American radio dramatic anthology series (1949–1951)

Screen Directors Playhouse is an American radio dramatic anthology program that was broadcast on NBC from January 9, 1949, through September 28, 1951. Initially it was called NBC Theater.

Episodes of Screen Directors Playhouse were adaptations of films. Each episode began with an introduction by the director of the film being featured, and it concluded with a conversation between that director and the stars of the episode. Margaret Truman appeared in a dramatic role for the first time on the program.

==NBC Theater==
NBC Theater debuted on January 9, 1949, which was a replacement for Fred Allen's program at 8:30 p.m. Eastern Time on Sundays. Broadcasts were done in cooperation with the Screen Directors Guild. The premiere episode was "Stagecoach", with John Wayne re-creating his role in the film of the same name.
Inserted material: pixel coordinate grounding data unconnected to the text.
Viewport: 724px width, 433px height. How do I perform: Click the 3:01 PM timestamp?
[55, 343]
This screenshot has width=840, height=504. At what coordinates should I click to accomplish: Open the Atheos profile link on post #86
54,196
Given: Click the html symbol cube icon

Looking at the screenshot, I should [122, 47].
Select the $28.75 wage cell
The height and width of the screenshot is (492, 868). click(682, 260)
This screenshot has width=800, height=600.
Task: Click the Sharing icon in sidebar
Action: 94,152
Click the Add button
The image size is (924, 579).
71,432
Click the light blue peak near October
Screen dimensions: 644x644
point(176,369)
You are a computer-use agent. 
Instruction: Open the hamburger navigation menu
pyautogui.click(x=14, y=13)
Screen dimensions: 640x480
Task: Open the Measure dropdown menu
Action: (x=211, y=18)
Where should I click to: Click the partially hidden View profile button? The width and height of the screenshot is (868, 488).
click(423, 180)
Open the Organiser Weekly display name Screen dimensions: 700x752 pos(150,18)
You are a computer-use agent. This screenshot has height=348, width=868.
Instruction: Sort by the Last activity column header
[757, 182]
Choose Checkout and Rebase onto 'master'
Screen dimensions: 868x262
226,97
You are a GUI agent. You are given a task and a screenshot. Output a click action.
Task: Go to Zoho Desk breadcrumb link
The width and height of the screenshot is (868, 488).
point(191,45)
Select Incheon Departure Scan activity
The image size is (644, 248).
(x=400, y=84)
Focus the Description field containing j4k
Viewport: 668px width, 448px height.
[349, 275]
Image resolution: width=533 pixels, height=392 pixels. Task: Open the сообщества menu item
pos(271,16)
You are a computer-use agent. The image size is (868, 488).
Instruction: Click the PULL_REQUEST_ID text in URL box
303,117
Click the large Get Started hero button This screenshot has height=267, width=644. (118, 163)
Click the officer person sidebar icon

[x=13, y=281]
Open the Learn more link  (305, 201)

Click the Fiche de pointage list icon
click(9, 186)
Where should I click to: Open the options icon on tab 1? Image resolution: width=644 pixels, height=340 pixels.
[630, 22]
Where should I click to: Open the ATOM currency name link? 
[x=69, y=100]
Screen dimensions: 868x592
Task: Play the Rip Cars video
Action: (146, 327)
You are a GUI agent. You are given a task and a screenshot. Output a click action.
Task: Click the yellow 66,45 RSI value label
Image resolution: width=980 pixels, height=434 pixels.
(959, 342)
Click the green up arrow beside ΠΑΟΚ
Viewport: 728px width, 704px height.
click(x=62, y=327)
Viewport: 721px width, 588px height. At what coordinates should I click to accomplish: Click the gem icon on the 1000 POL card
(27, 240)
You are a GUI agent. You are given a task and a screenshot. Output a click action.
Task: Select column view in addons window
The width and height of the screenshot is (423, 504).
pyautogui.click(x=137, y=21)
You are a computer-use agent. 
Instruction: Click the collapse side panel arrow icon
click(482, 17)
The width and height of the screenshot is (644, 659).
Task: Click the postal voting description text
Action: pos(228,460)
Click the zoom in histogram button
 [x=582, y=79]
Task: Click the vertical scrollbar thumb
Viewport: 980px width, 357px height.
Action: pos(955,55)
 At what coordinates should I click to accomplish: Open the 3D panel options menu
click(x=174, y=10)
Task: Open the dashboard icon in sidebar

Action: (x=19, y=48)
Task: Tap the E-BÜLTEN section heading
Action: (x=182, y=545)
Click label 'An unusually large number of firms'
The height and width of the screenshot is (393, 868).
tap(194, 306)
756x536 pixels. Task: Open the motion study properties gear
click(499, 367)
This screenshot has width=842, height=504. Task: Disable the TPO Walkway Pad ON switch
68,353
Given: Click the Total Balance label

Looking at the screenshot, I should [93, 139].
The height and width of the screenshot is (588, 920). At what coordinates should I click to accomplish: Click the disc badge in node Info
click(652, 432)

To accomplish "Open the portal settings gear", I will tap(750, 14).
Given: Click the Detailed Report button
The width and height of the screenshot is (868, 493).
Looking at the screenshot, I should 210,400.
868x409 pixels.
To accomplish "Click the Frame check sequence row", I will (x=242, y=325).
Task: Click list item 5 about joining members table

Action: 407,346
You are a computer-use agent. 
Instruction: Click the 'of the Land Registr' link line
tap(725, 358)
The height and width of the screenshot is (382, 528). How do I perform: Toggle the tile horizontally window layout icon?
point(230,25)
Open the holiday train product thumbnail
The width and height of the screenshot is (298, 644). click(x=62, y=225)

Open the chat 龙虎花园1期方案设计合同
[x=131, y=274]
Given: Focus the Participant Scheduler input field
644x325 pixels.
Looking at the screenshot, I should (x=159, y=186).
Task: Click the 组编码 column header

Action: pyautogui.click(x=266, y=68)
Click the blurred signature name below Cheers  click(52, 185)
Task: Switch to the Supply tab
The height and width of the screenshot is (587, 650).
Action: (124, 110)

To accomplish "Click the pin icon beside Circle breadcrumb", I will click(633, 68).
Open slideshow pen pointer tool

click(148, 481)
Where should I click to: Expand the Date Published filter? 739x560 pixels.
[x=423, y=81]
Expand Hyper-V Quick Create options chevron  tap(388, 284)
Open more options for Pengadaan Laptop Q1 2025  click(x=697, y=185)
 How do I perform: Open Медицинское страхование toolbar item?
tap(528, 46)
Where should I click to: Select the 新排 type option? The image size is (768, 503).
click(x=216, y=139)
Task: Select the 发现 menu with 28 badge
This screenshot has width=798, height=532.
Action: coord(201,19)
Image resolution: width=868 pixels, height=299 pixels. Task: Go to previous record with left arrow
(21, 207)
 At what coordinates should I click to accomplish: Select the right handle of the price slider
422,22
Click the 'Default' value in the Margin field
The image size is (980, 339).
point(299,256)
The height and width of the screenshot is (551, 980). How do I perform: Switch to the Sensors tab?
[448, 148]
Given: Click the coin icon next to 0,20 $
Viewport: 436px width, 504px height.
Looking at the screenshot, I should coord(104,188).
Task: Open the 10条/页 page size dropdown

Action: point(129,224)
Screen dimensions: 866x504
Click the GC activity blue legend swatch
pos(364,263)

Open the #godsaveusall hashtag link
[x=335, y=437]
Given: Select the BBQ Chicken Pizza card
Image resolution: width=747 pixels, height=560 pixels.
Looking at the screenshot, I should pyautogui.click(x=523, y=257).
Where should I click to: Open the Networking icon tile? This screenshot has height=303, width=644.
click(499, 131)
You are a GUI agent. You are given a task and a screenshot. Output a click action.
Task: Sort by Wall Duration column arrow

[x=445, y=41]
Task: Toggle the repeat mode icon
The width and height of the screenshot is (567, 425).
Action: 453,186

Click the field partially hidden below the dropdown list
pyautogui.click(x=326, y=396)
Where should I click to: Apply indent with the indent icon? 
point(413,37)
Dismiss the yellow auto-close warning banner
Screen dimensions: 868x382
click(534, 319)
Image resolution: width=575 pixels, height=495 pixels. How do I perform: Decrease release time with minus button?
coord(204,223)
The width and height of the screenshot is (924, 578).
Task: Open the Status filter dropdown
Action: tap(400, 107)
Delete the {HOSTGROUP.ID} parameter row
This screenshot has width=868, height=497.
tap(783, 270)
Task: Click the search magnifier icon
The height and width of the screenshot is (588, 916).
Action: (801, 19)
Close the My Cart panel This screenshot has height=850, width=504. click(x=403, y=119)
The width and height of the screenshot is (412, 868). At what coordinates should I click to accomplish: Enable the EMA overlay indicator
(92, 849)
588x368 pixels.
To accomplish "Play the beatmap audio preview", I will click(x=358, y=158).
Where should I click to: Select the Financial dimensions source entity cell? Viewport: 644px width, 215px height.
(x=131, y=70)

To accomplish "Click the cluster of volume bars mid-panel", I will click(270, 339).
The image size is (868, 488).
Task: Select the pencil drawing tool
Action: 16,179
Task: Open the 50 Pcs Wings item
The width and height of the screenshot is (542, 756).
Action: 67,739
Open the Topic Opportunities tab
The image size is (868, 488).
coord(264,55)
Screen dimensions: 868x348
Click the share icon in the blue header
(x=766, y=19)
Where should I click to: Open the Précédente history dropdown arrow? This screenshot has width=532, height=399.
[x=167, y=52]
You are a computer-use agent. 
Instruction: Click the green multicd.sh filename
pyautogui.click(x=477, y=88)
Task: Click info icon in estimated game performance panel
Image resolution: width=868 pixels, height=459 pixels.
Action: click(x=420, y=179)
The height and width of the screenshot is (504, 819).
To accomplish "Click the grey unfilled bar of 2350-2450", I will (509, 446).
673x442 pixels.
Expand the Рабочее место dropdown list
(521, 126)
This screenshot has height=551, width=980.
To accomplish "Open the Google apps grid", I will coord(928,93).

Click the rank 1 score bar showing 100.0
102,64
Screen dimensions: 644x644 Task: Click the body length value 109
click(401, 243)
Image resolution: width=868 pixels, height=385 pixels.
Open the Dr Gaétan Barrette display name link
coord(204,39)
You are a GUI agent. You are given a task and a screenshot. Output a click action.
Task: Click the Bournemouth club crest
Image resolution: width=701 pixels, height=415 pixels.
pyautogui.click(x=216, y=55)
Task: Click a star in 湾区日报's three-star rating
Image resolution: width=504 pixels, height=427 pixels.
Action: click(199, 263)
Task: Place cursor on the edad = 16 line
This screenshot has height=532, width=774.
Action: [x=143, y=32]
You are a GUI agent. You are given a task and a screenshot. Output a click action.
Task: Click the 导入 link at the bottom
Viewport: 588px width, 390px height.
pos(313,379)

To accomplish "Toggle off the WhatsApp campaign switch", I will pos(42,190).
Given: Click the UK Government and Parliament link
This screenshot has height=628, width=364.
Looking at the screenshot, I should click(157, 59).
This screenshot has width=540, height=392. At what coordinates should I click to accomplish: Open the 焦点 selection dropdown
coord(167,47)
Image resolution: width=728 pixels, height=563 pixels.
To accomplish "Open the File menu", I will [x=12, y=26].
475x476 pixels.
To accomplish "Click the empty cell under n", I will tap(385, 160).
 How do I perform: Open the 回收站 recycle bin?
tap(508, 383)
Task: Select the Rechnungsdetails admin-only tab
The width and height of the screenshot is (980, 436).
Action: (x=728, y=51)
==Schedule and name change==
On March 13, 1949, the show was moved to 9 p.m. E. T. on Sundays. It was moved to Fridays, 8:30 to 9 p.m. E. T. beginning July 1, 1949, as a summer replacement for Eddie Cantor's program, with Pabst Brewing Company as sponsor. The Pabst sponsorship was accompanied by a change in name as the program became Screen Directors Playhouse. The trade publication Billboard reported that NBC discounted the show's price for the summer, saying that the network wanted "to snare a bankroller during summer months even at a loss, thus cutting its overhead on the show and getting sponsorship prestige." After the summer run, the show was heard on Mondays at 10 p.m. E. T. Beginning on November 18, 1949, it was moved to Fridays at 10 p.m. E. T. It was sustaining until RCA became its sponsor on January 6, 1950.

===Episodes===

Partial List of Episodes of NBC Theater/Screen Directors Playhouse
| Date | Episode | Actor(s) | Director |
| January 9, 1949 | "Stagecoach" | John Wayne | John Ford |
| February 6, 1949 | "Hired Wife" | Rosalind Russell |  |
| March 6, 1949 | "Manhattan Merry-Go-Round" | Rosalind Russell, Marlene Dietrich, John Lund | Billy Wilder |
| March 13, 1949 | "You Were Meant for Me" | Dan Dailey | Lloyd Bacon |
| April 2, 1949 | "The Ghost Breakers" | Bob Hope |  |
| August 5, 1949 | "Fort Apache" | John Wayne, Ward Bond |  |
| November 25, 1949 | "The Spiral Staircase" | Dorothy McGuire |  |
| December 2, 1949 | "All My Sons" | Edward G. Robinson |  |
| December 9, 1949 | "Call Northside 777" | James Stewart | Henry Hathaway |
| January 13, 1950 | "Tomorrow Is Forever" | Claudette Colbert |  |
| March 17, 1950 | "Champion" |  |  |
| March 24, 1950 | "Chicago Deadline" | Alan Ladd |  |
| March 31, 1950 | "The Dark Mirror" | Olivia de Havilland |  |
| May 26, 1950 | "Flamingo Road" | Joan Crawford |  |
| November 23, 1950 | "Mrs. Mike" | Dick Powell, June Allyson |
| December 7, 1950 | "My Favorite Wife" | Cary Grant, Irene Dunne |  |
| February 15, 1951 | "Dark Victory" | Tallulah Bankhead |  |
| February 22, 1951 | "No Minor Vices" | Dana Andrews, Louis Jourdan |  |
| April 26, 1951 | "Jackpot" | Margaret Truman, James Stewart |  |

==Production==
Jimmy Wallington was the announcer, and Henry Russell led the orchestra. Howard Wiley was the producer. Milton Geiger and Richard Simmons were the writers.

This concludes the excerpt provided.